Sat Jan 29 16:01:45 EST 2011

Hi all,

First email to the list for me, I just want to say how grateful I am
to have python+numpy+ipython etc... for my day to day needs. Great
combination of software.

Anyway, I've been having this bottleneck in one my algorithms that has
been bugging me for quite a while.
The objective is to speed this part up. I've been doing tons of
optimization and parallel processing around that piece of code to get
a decent run time.

The problem is easy. You want to accumulate in a matrix, a weighted
sum of other matrices. Let's call this function scale_and_add:
def scale_and_add_re(R,w,Ms):
    (nb_add,mdim,j)=np.shape(Ms)
    for i in range(nb_add):
        R+=w[i]*Ms[i]
    return R
This 'for' loop bugs me since I know this will slow things down.

But the dimension of these things are so large that any attempt to
vectorize this is slower and takes too much memory.
I typically work with 1000 weights and matrices, matrices of dimension
of several hundred.

My current config is:
In [2]: %timeit scale_and_add_re(R,w,Ms)
1 loops, best of 3: 392 ms per loop

In [3]: w.shape
Out[3]: (2000,)

In [4]: Ms.shape
Out[4]: (2000, 200, 200)
I'd like to be able to double these dimensions.

For instance I could use broadcasting by using a dot product
%timeit dot(Ms.T,w)
1 loops, best of 3: 1.77 s per loop
But this is i) slower ii) takes too much memory
(btw, I'd really need an inplace dot-product in numpy to avoid the
copy in memory, like the blas call in scipy.linalg. But that's for an
other thread...)

The matrices are squared and symmetric.

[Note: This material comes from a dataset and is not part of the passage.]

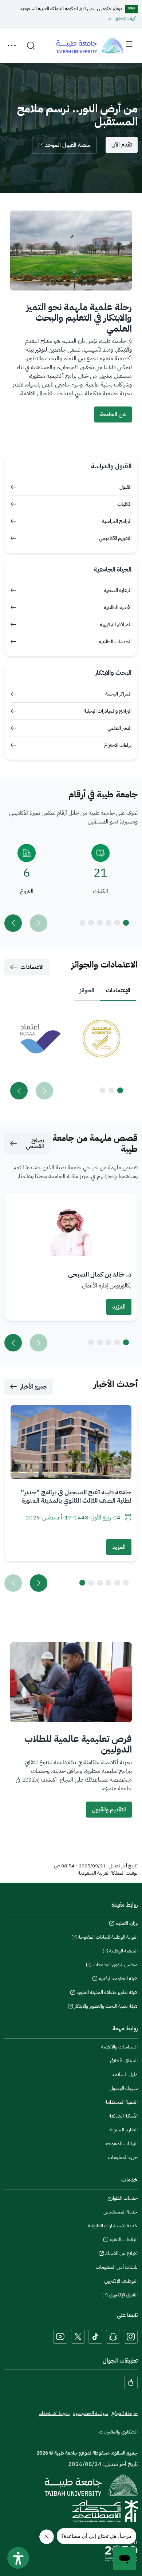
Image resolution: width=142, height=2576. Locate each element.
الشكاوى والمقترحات (118, 2432)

I should be able to get
something out of this, but I never found anything related to this in
Numpy.

I also tried a Cython reimplementation
%timeit scale_and_add_reg(L1,w,Ms)
1 loops, best of 3: 393 ms per loop
It brought nothing in speed.

Here's the code
@cython.boundscheck(False)
def scale_and_add_reg(np.ndarray[float, ndim=2] R, np.ndarray[float,
ndim=1] w, np.ndarray[float, ndim=3] Ms):
    return _scale_and_add_reg(R,w,Ms)

@cython.boundscheck(False)
cdef int _scale_and_add_reg(np.ndarray[float, ndim=2] R,
np.ndarray[float, ndim=1] w, np.ndarray[float, ndim=3] Ms):
    cdef unsigned int mdim
    cdef int nb_add
    (nb_add,mdim,j)=np.shape(Ms)
    cdef unsigned int i
    for i from 0 <= i < nb_add:
        R+=w[i]*Ms[i]
        #for j in range(mdim):
        #    for k in range(mdim):
        #        R[j][k]+=w[i]*Ms[i][j][k]

    return 0

So here's my question if someone has time to answer it: Did I try
anything possible? Should I move along and deal with this bottleneck?
Or is there something else I didn't think of?

Thanks for reading, keep up the great work!

-n